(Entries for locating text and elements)
- - - - - - -

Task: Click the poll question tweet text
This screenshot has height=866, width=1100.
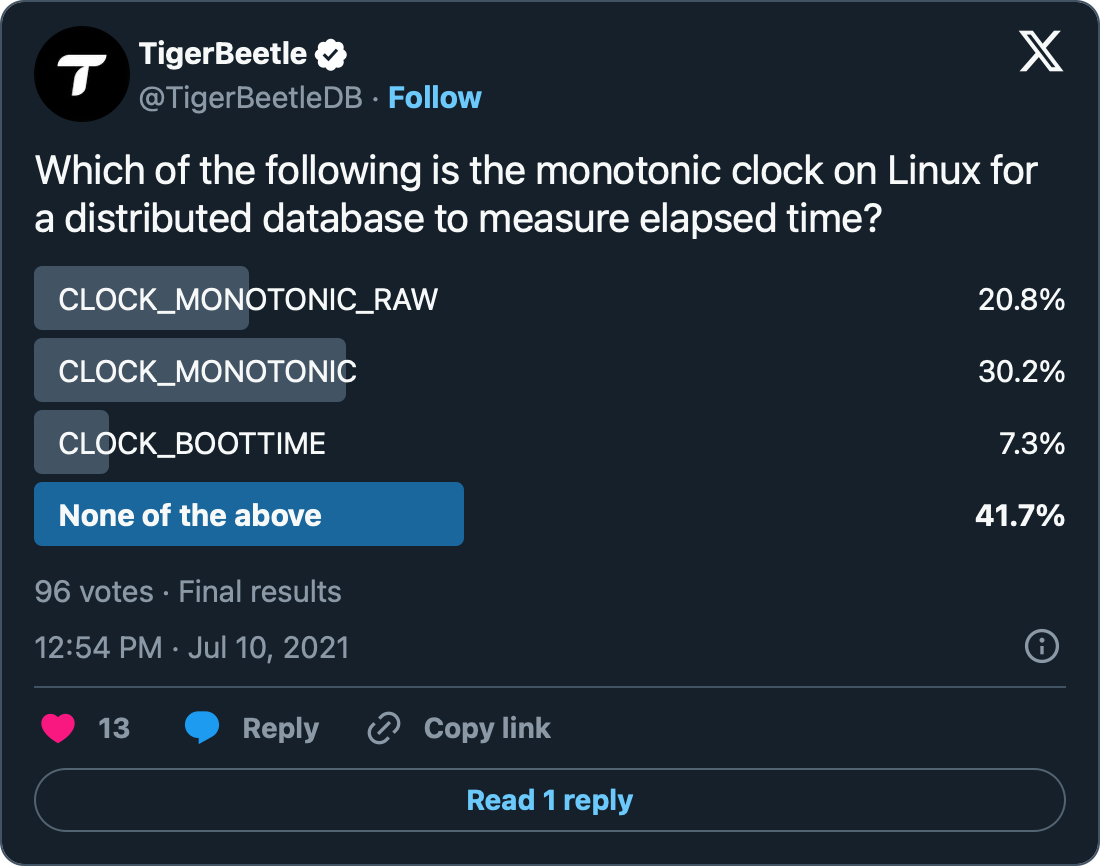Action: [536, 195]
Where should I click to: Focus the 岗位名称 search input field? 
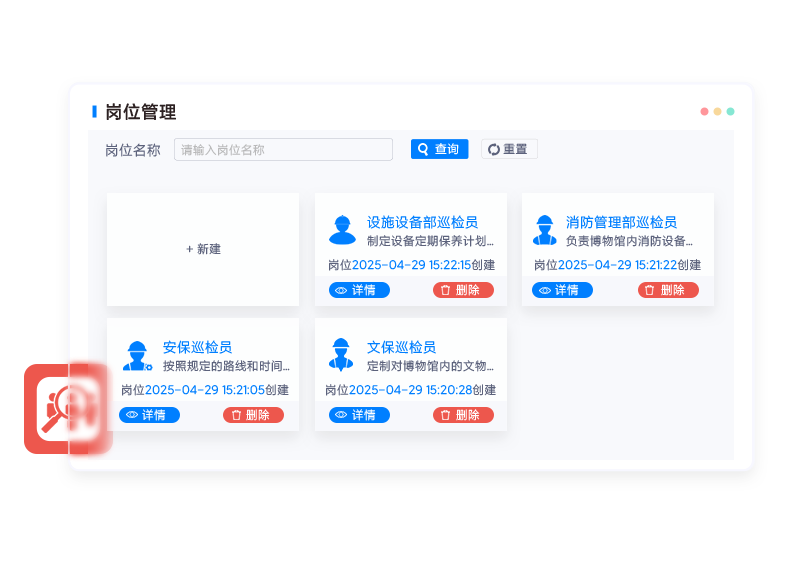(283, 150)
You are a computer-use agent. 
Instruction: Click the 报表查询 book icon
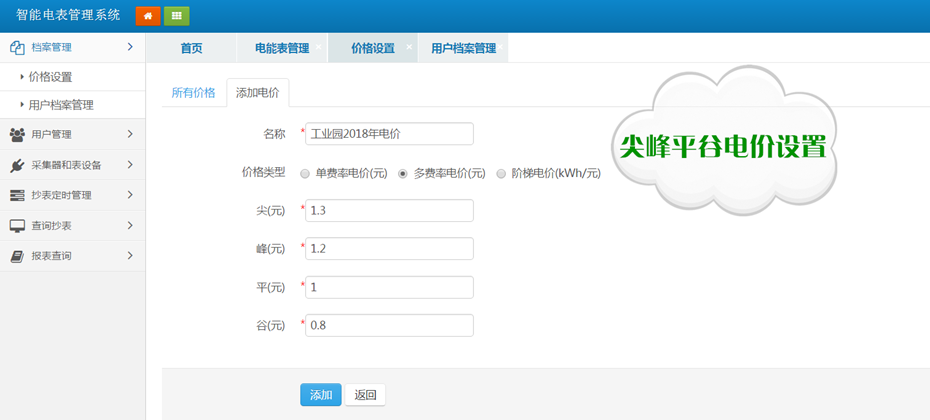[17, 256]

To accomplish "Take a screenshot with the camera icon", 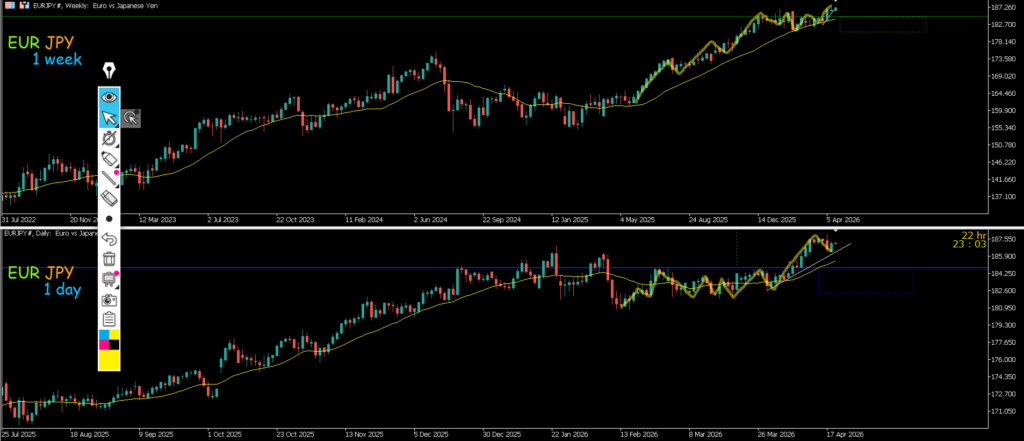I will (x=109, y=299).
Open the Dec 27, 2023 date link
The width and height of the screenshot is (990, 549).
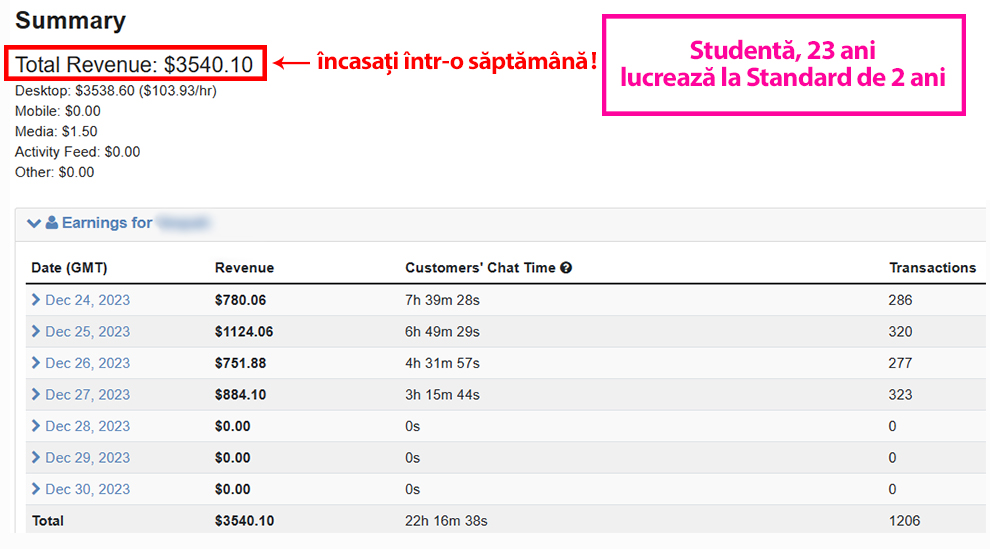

- - - - - - -

(REQUIREMENTS) Please repeat the data above from the line containing "Open the Dec 27, 2023 date link" through the end, substituting "screen capture" for "screenshot" and keeping everything else the same. Leave the pictures out.

(RESPONSE)
Open the Dec 27, 2023 date link
The width and height of the screen capture is (990, 549).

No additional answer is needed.